Meta also provides example scripts using their Llama3 GitHub. Dockerizing the stack (e.g. NVIDIA’s PyTorch container plus your code) is recommended for consistency. Ensure your Python dependencies (accelerate, bitsandbytes, etc.) are GPU-enabled.
Can I fine-tune or customize Llama 3 on-prem?
Yes. You have the model weights, so you can fine-tune on your data. Use libraries like Hugging Face’s Trainer or transformers with your dataset. For efficiency, many use parameter-efficient methods like LoRA/QLoRA, which can fine-tune a 70B model on a few GPUs by freezing most weights. All training stays on your machines, so your data never leaves. (Remember Meta’s license: fine-tuning for your own use is allowed, but you can’t use Llama 3 to improve other LLMs outside Meta’s ecosystem.)
How is performance scaled in a multi-server on-prem setup?
For very large workloads, you can distribute a model across multiple servers. Frameworks like PyTorch’s torch.distributed and DeepSpeed allow splitting layers across nodes.
In practice, multi-GPU on one server is easier than multi-server. Many enterprises run inference on a GPU cluster with a job scheduler (e.g. Slurm) to allocate resources. Serving tools like Kubernetes with GPU nodes can manage scaling: you run multiple pods of the Llama 3 service behind a load balancer.
What are common pitfalls or issues?
Watch out for out-of-memory errors (OOM) – if you get OOM on GPU, reduce batch size or enable 4-bit precision.
Also, monitor token limits: by default, Llama 3 supports up to 8K context (128K for 3.1), so long prompts must be truncated or handled carefully.

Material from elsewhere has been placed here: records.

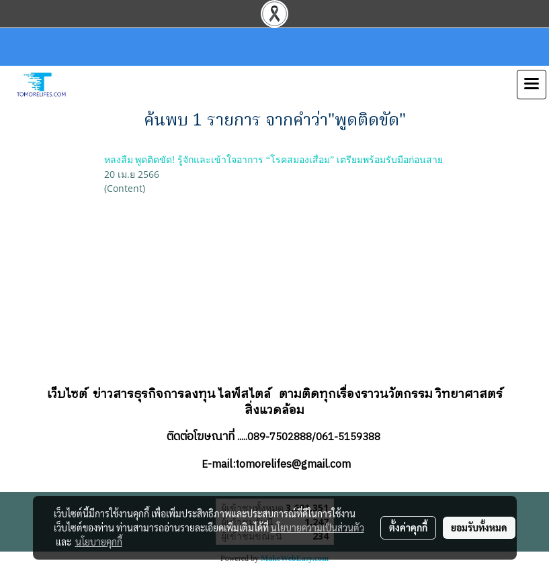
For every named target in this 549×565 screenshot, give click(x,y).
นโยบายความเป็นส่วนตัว (317, 527)
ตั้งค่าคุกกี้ (408, 527)
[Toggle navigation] (531, 84)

Another pitfall is neglecting security: even on-prem, make sure logging or backups don’t accidentally leave data elsewhere. Finally, ensure the Python environment’s versions (PyTorch/CUDA) match the model’s requirements.
How do I keep the on-prem Llama 3 up to date?
Meta may release updated versions or bug fixes. Periodically check Meta’s Llama site or GitHub for new tags/releases. To update, rerun download.sh for the new model versions, and redeploy your container/service with the new files.
Keep your Transformers/accelerate libraries updated as well, since they often add optimizations or new features (like faster quant kernels).